WRITTEN TASK: In the data below, copy every line from the one containing "Identify the click" through the one containing "Strona główna (67, 124)", inclusive. Increase each click coordinate by 89 and leave all other text and numbers unchanged.

Some data
════
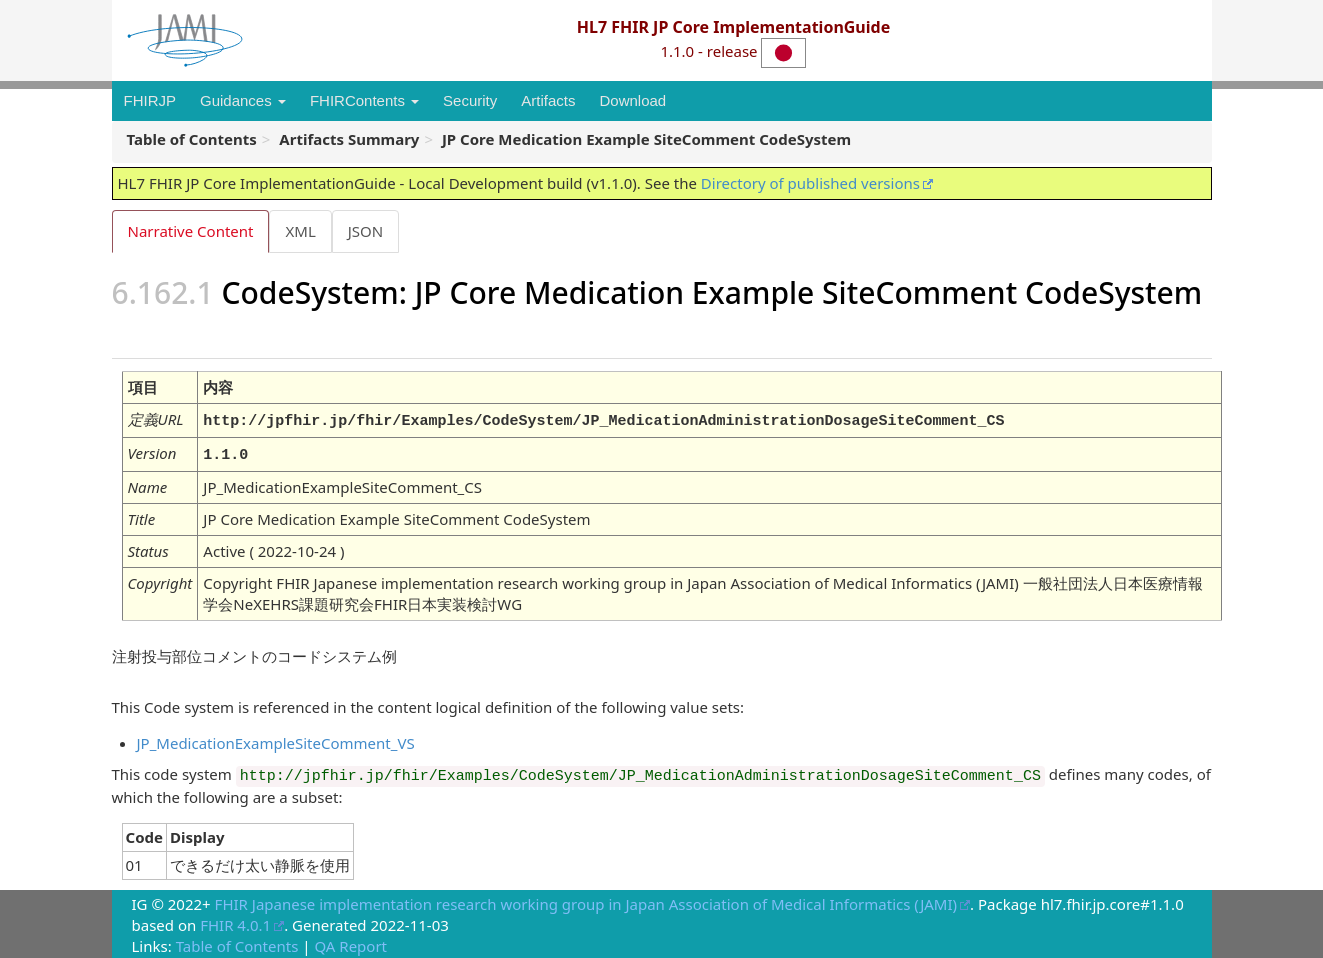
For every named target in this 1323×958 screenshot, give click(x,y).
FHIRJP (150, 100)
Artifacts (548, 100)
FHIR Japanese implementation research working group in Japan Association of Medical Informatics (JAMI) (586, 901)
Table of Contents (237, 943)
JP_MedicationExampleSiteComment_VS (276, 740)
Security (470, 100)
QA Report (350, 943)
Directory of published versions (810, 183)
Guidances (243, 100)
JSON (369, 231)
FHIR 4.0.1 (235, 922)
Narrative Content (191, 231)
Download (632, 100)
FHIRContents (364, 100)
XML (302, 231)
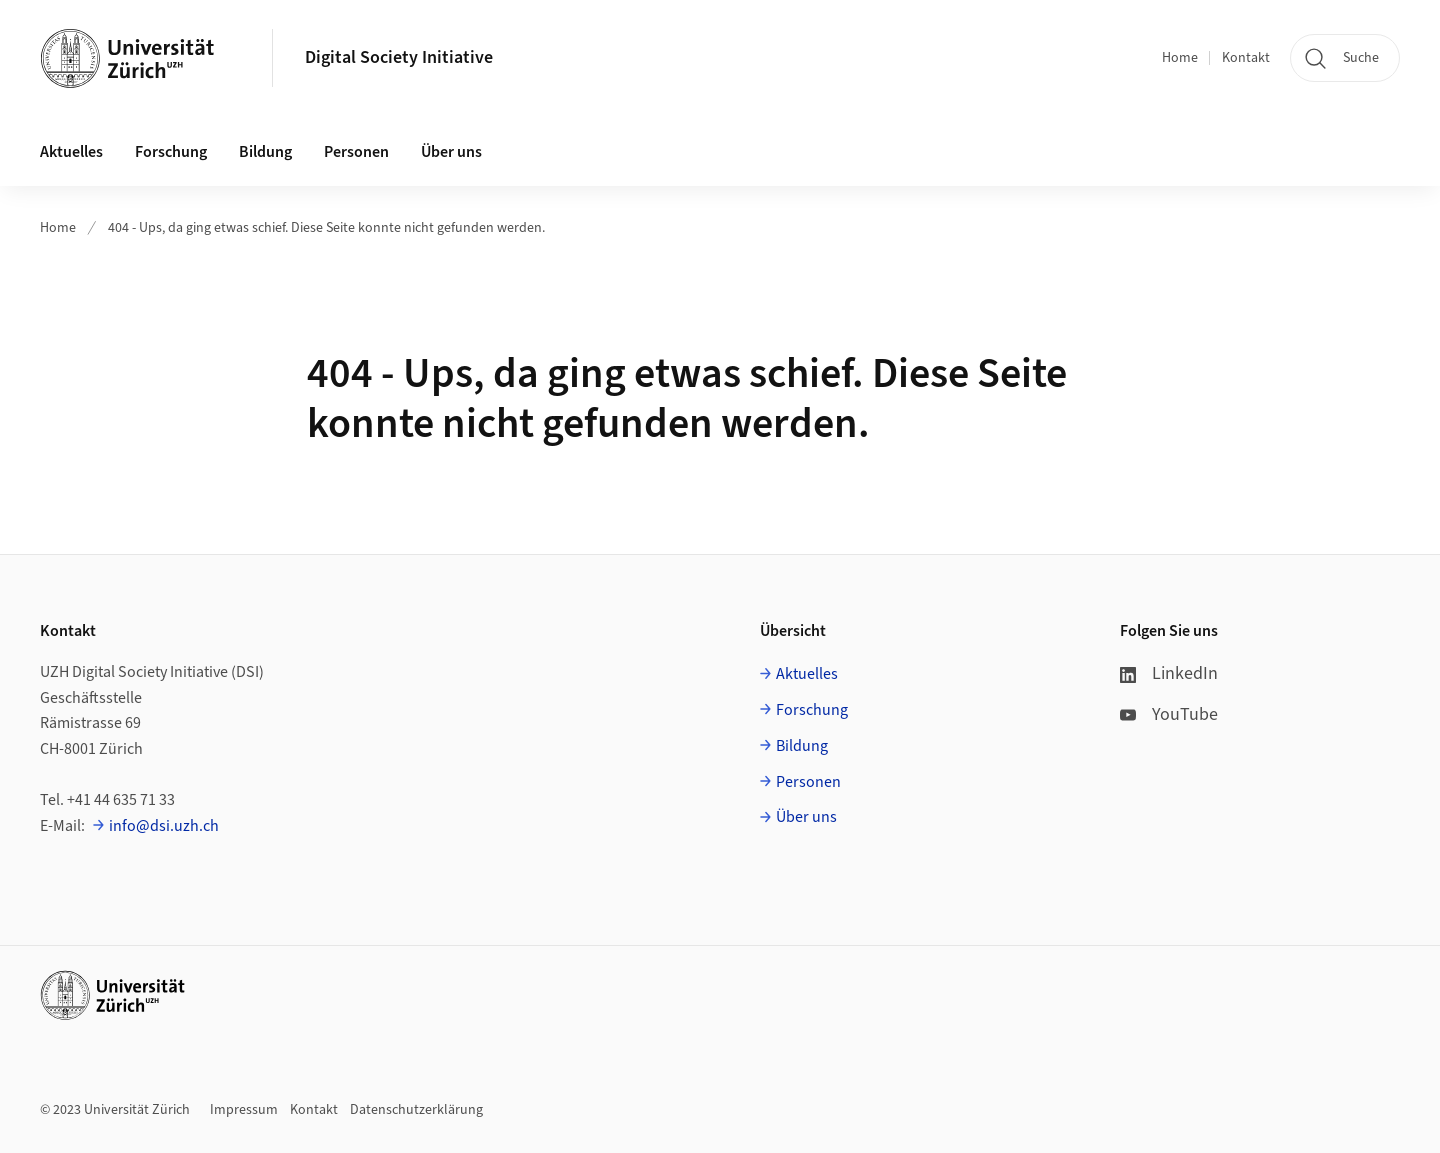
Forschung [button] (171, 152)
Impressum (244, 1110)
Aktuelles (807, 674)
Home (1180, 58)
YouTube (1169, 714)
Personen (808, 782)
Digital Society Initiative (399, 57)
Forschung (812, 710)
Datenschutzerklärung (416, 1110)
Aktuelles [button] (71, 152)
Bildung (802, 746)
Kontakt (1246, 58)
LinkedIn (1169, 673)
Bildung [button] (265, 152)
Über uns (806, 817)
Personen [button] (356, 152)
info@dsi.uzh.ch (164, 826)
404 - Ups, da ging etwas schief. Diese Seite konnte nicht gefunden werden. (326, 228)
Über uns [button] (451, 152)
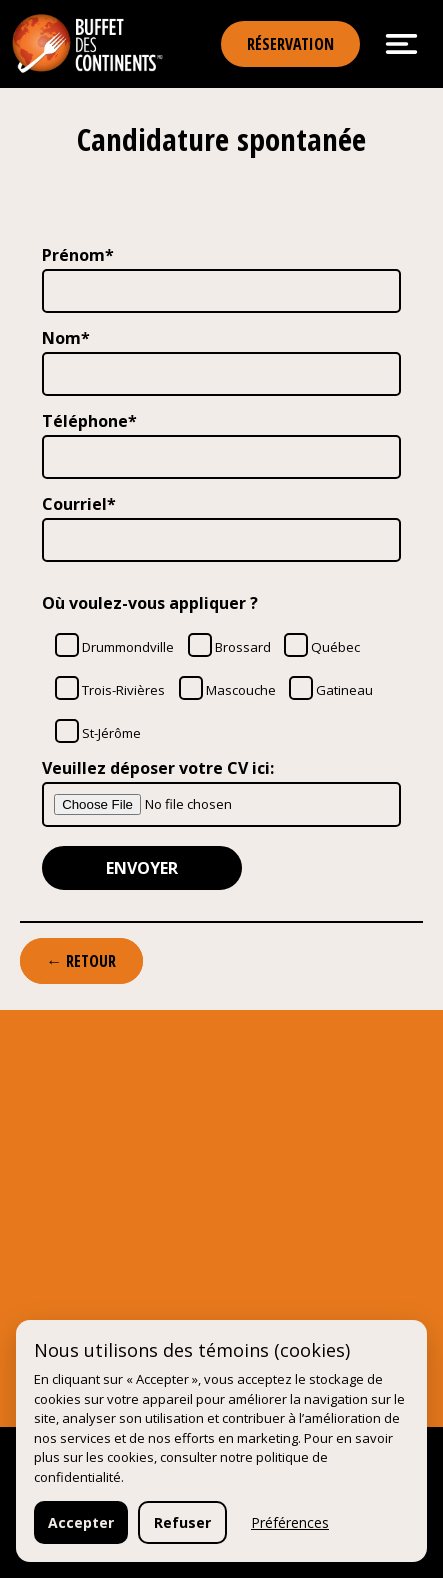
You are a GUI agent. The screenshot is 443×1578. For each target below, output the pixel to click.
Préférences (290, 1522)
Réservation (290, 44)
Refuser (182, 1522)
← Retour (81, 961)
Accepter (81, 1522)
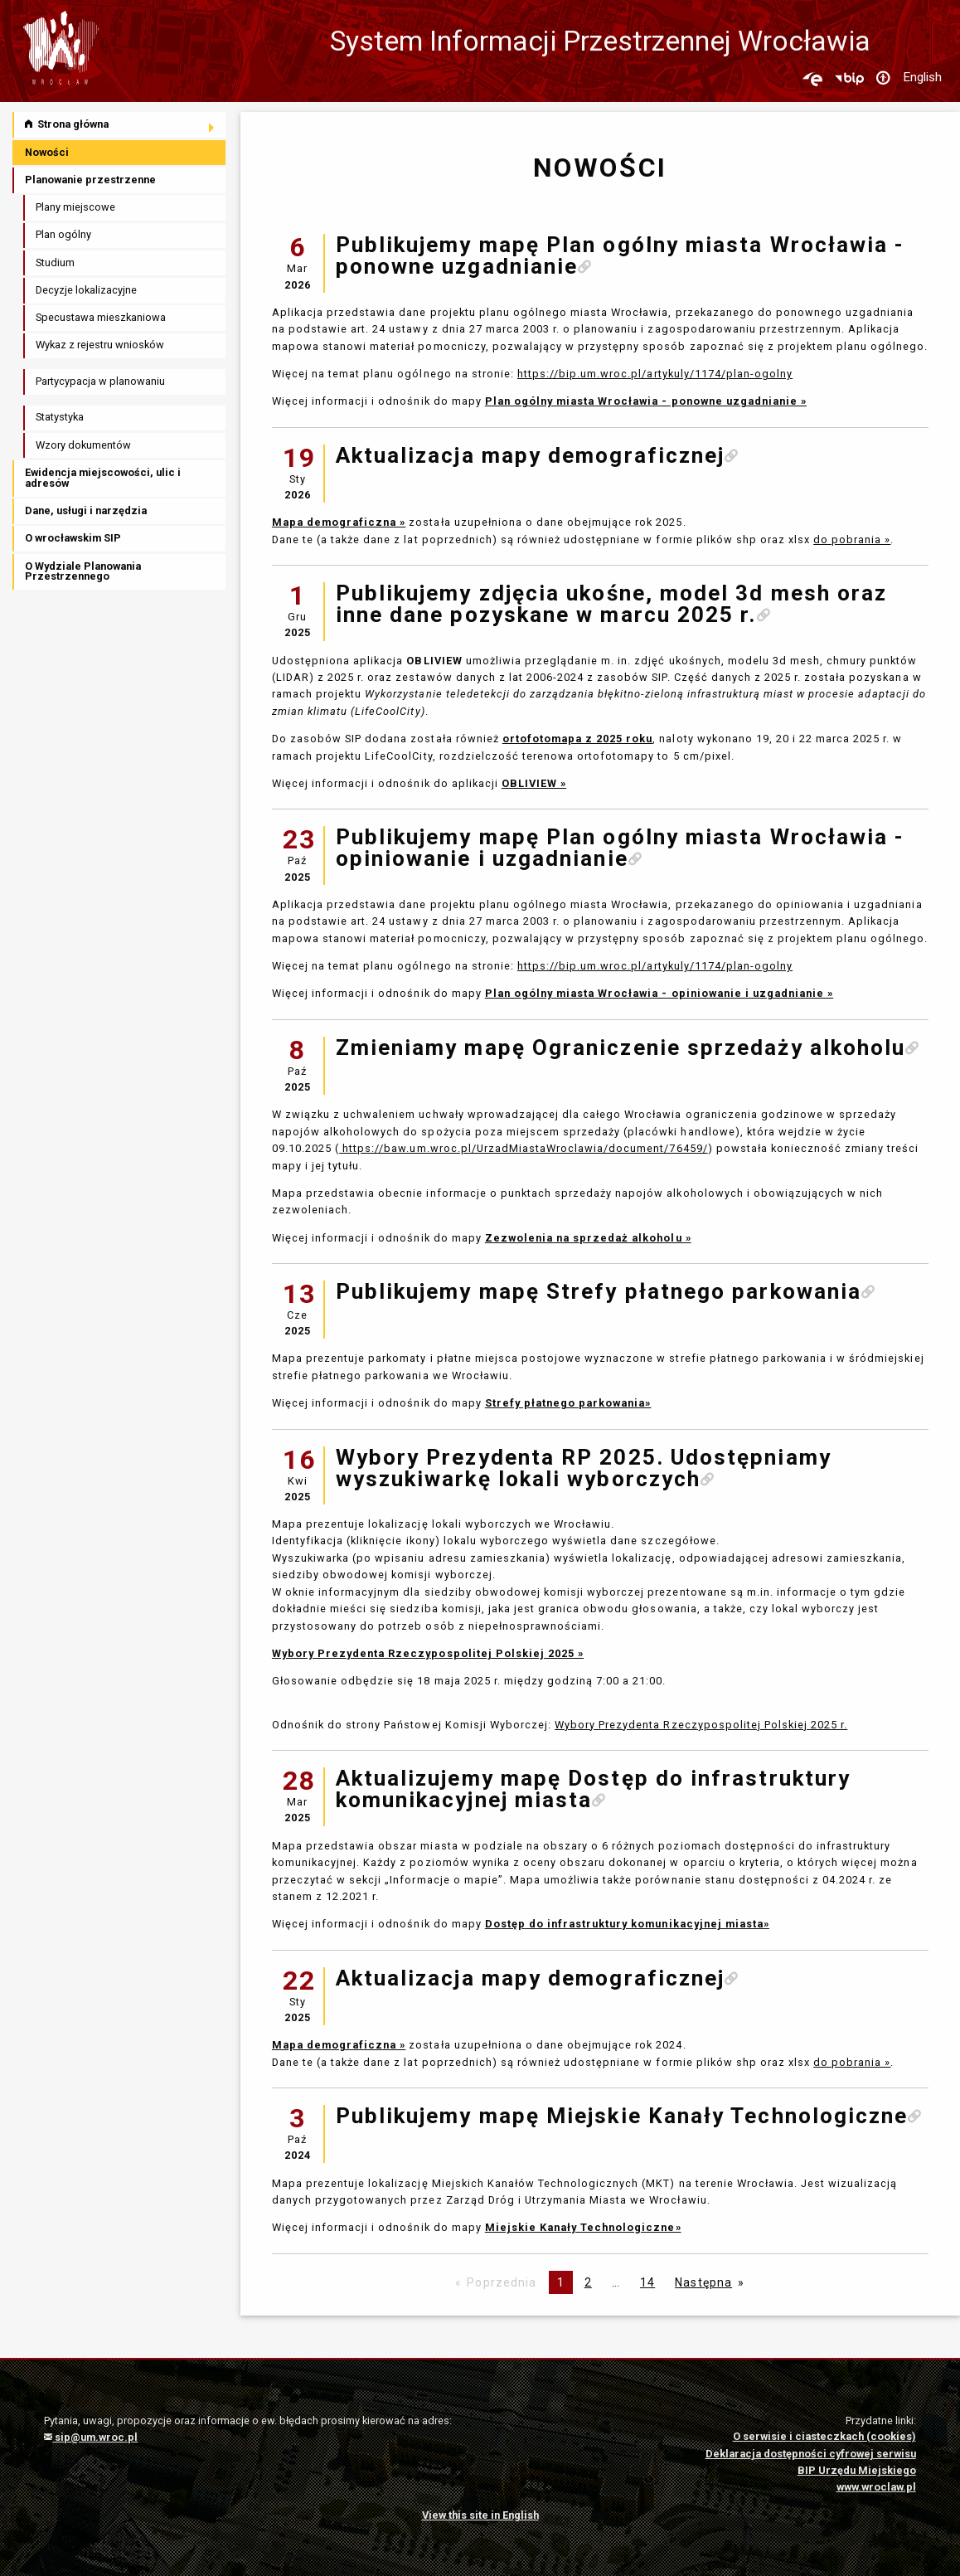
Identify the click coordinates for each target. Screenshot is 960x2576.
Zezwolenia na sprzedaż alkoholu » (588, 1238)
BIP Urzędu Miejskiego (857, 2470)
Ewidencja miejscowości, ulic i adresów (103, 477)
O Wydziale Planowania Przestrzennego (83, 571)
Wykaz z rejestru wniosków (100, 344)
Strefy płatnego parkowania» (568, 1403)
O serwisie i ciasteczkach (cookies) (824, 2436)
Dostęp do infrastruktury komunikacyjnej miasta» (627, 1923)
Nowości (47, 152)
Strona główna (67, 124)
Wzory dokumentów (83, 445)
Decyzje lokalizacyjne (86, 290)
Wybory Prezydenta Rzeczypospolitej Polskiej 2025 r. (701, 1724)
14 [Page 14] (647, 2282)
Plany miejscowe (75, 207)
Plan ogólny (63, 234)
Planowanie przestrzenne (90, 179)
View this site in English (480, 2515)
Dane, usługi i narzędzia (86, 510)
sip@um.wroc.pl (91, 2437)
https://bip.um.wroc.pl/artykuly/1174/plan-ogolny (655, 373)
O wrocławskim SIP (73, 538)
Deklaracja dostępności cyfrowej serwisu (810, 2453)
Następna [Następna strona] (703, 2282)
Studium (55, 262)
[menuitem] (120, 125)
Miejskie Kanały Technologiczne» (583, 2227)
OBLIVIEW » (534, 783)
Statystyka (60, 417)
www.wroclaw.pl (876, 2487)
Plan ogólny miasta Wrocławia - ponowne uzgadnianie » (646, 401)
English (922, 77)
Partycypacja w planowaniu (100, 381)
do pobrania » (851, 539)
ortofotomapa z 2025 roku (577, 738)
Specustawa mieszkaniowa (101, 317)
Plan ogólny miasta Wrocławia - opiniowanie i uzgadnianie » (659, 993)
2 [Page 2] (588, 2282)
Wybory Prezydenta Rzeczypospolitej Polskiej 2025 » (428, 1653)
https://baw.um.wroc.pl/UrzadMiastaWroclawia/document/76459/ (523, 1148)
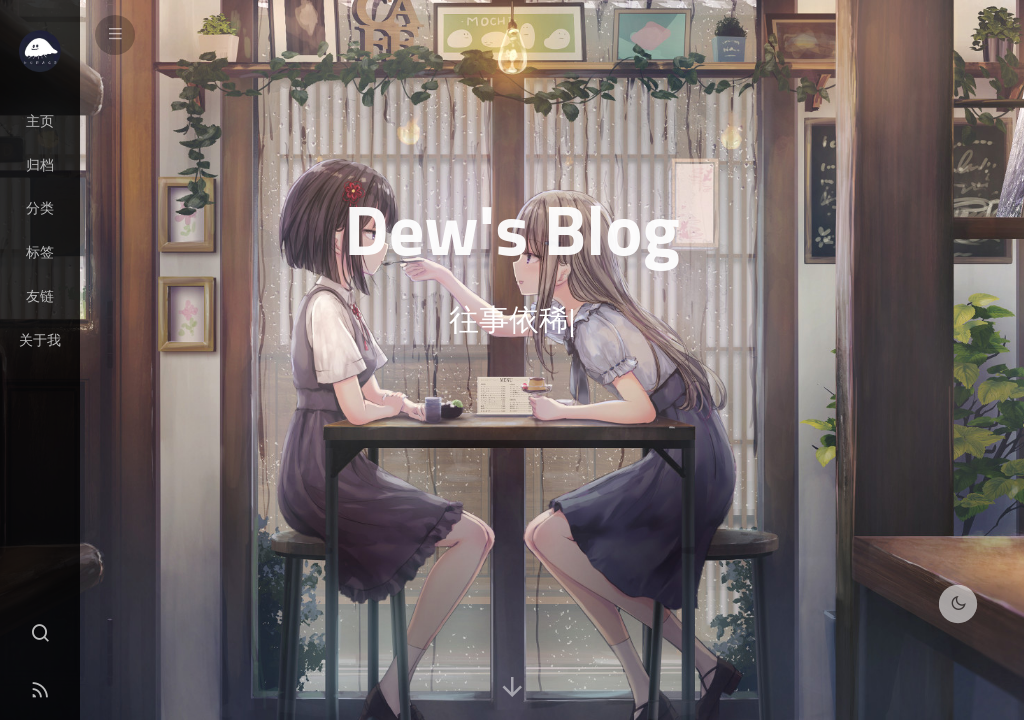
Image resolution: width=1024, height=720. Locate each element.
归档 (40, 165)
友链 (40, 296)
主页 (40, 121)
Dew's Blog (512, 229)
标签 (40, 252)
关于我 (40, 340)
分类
════
THE ANSWER:
Identify the click coordinates for each target. Screenshot is 960x2576.
Zezwolenia na sprzedaż alkoholu » (677, 1327)
BIP Urzędu Miejskiego (946, 2559)
Ewidencja miejscowości, ulic i adresów (192, 566)
O Wydziale Planowania Przestrzennego (172, 660)
Wykaz z rejestru wniosków (189, 433)
Strefy płatnego parkowania» (657, 1492)
O serwisie i ciasteczkach (cookies) (913, 2525)
Dostęp do infrastruktury komunikacyjnej miasta» (716, 2012)
Nowości (136, 241)
Strona główna (156, 213)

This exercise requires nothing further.